By J. PATRICK PEPPER
Times-Herald Newspapers
DEARBORN — The number of disagreements between Dearborn Village Partners LLC principal Hakim Fakhoury and city officials continued to grow last week, this time on a proposed University of Michigan-Dearborn student housing development.
Fakhoury requested an emergency meeting with City Council members after learning university officials were in discussions with Ford Motor Land Development Corp. on putting the complex near Fairlane Town Center as opposed to his west downtown Michigan Avenue location.
In recent comments to the press, he has criticized Mayor John O’Reilly Jr. and his administration for not exercising enough influence with the university to secure the project for Dearborn Village Partners.
At the meeting — which Fakhoury requested that no administration representatives attend, although city attorney Laurie Ellerbrake did — he said that if the city doesn’t take a more active role in the student housing discussion, he would not be able to secure a development for the property. The result, Fakhoury said, would be the loss of several million dollars in state redevelopment incentives allocated to the site.
The developer also protested the city’s recent actions to commence the demolition process on three of his properties: the former Brother’s Tuxedo, Giuliano’s restaurant and Bally’s Vic Tanny. The buildings were supposed to be razed and rebuilt as part of a broader project by DVP, but Fakhoury said that if he can’t get the student housing, he can’t produce the rest of the development, and demolishing the buildings would cause lenders to foreclose on the properties.
There was some confusion among the parties on this issue. Most council members said they thought that he had agreed to the demolitions when they granted DVP a one-year extension in December to a preferred developers agreement on the property – a city parking lot between Military and Howard.
But Fakhoury countered that the demolitions were contingent on DVP securing the student housing — something he said “doesn’t look like it’s going to happen.”
He also said that if the buildings are demolished, it will start a countdown on roughly $9 million in state brownfield tax credits that are contingent on the entire development being completed in five years.
“Clearly the demolition is based on getting a developer’s agreement,” Fakhoury said. “And without (a developer’s agreement) there is no Brownfield money. These properties are uncollectable without that.”

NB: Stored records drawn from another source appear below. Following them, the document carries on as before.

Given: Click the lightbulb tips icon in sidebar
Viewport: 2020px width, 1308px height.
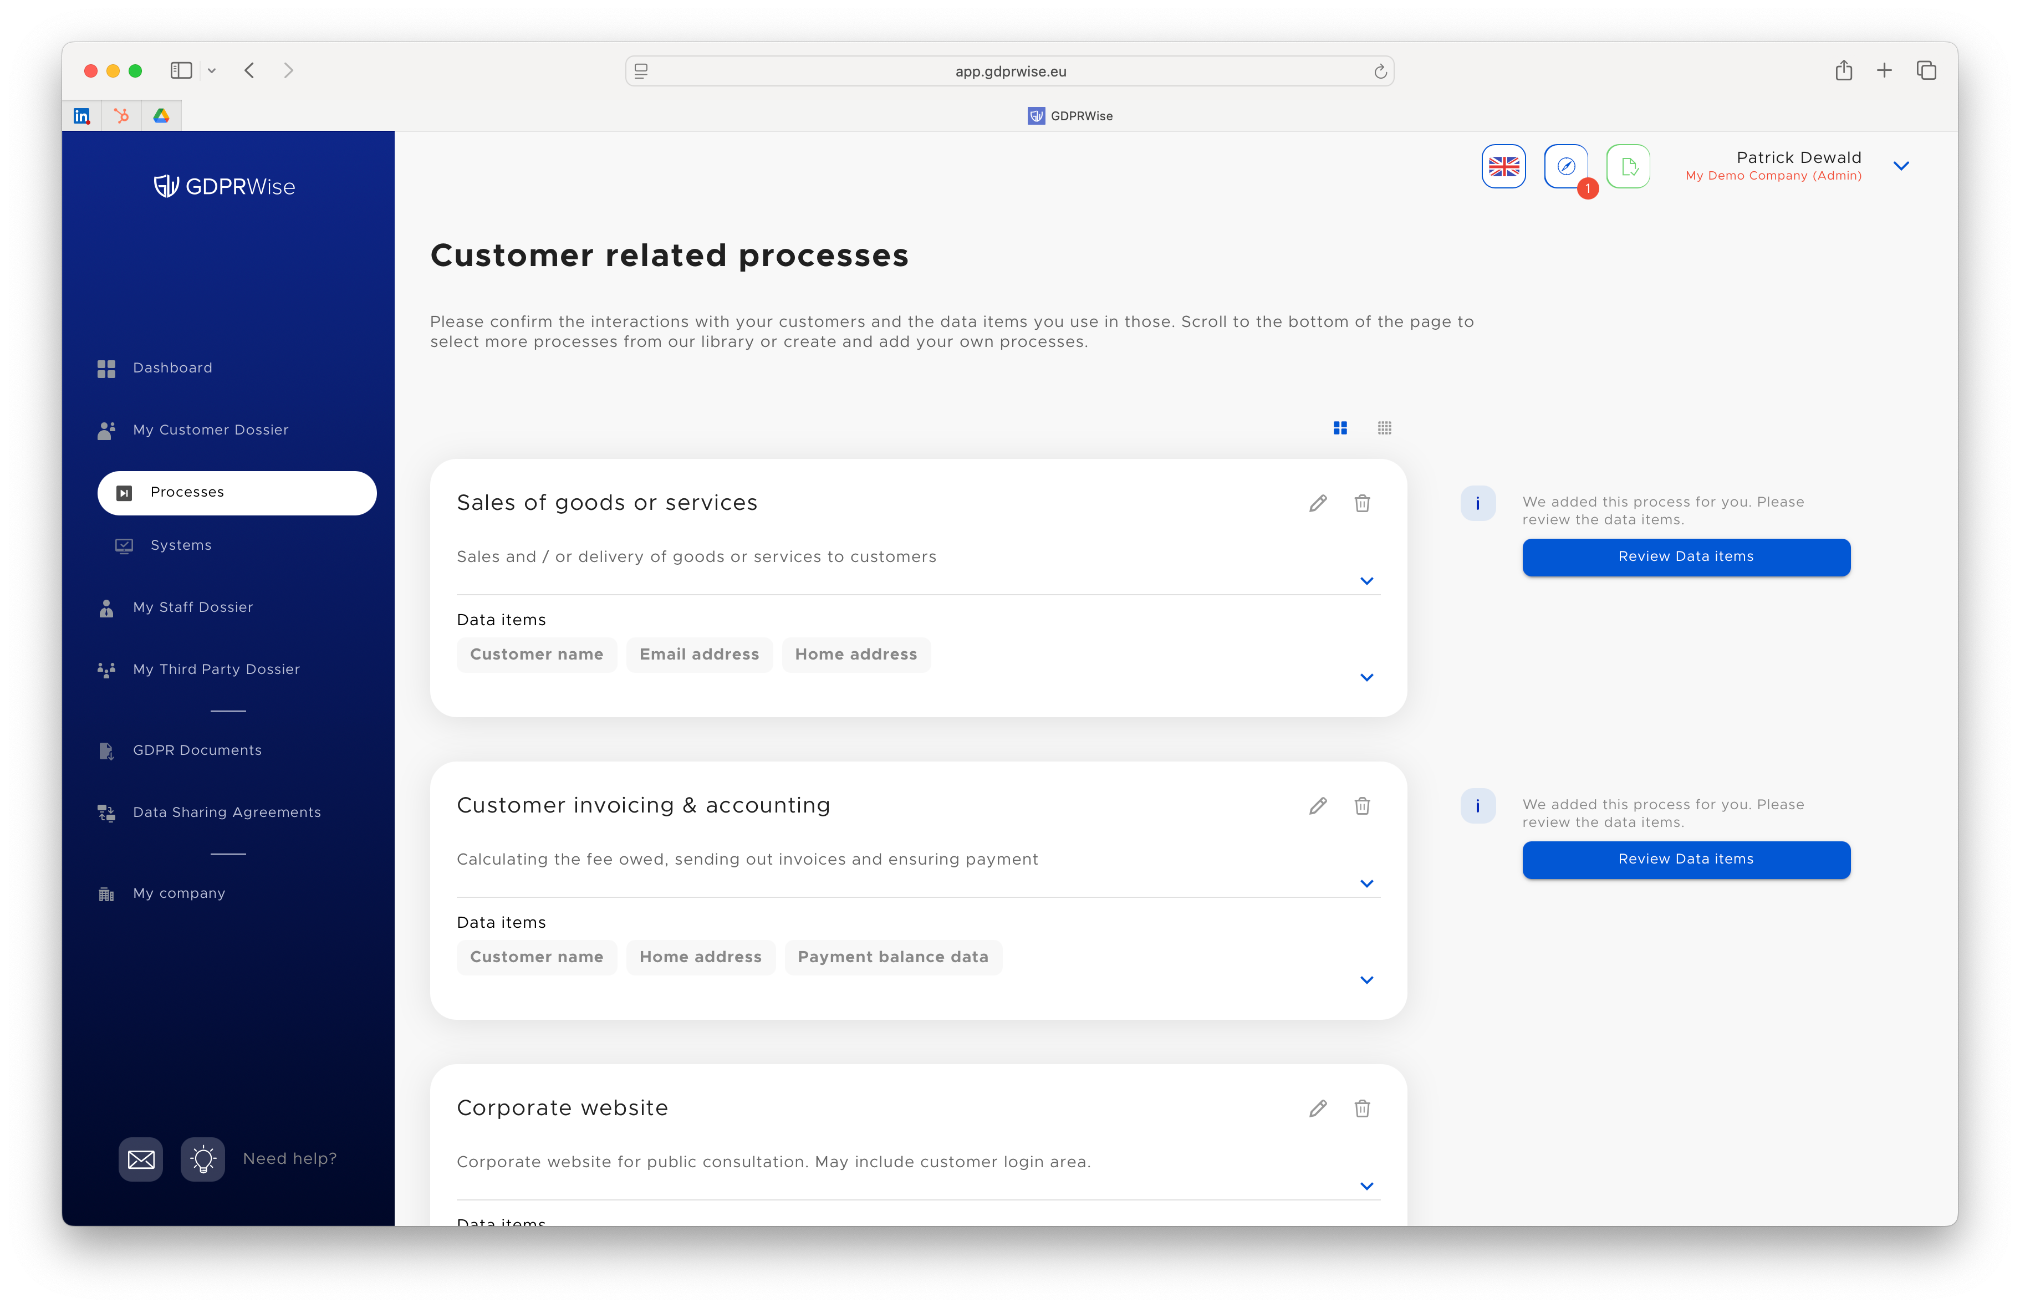Looking at the screenshot, I should pyautogui.click(x=203, y=1159).
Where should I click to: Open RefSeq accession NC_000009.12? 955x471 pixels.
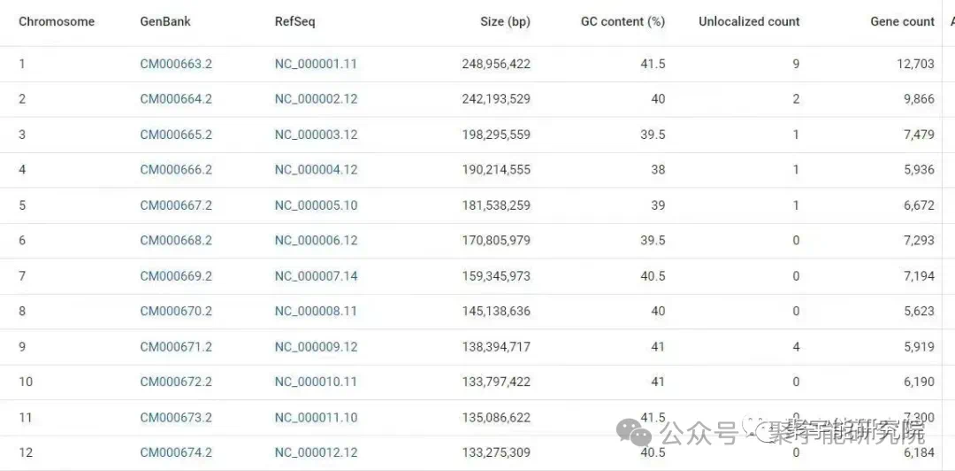(316, 347)

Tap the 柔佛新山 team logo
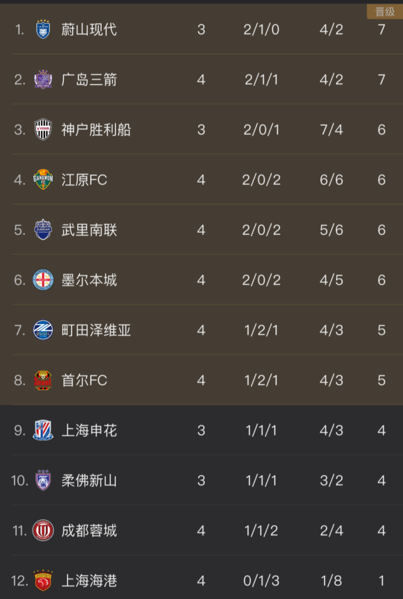tap(43, 480)
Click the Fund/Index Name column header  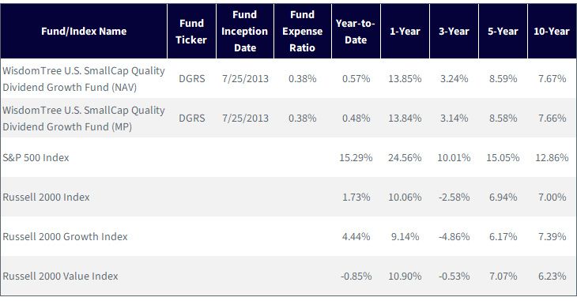pos(84,32)
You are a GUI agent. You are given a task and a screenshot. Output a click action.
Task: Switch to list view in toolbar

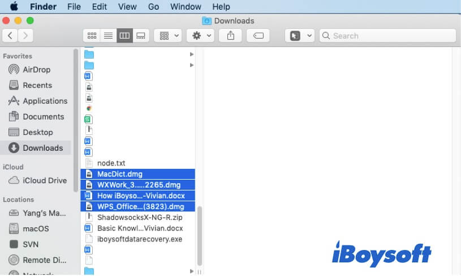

Ellerbrake didn’t have the council resolution with her at the meeting, and thus was unable to cite the exact language. She did say, however, that the brownfield credits weren’t necessary for the city to recoup demolition costs, as liens would be placed on the properties.
Also at the meeting, Fakhoury asked the council to release a $30,000 deposit that DVP was required to post, saying it was for “tax purposes.” He said that in the past the council had granted a similar request, and that he paid the money back in monthly installments of $3,000.
Councilwoman Suzanne Sareini said the council does not have the authority to release the money immediately and referred the matter for review by the Legal Department.
With the prospect of student housing apparently waning, Fakhoury also asked the council to approve a change to his conceptual development proposal to allow for leased loft units instead. But the council members generally agreed that the request was moot point.
“We agreed to a year extend this preferred developer’s agreement for another year so that you would have the time to go out there and get something put together,” Councilman Robert Abraham said. “When you come forward with your plan at that time, we’ll either say, ‘Yes we like this plan’ and enter a development agreement, or we’ll say, ‘This project doesn’t meet the scope and density we envisioned.’”
Fakhoury replied that he wouldn’t waste his time on due diligence if the project has no chance of getting approved.
“We are no closer to a deal now than we were five years ago,” he said. “You people do enough to make a sane man crazy.”
One lingering question raised at the meeting came after Fakhoury revealed that he never actually signed the preferred developer’s agreement extension in December. With the previous agreement expiring Dec. 31, it was not immediately clear what DVP’s status with the city is, or if it would affect DVP’s tax-credit eligibility.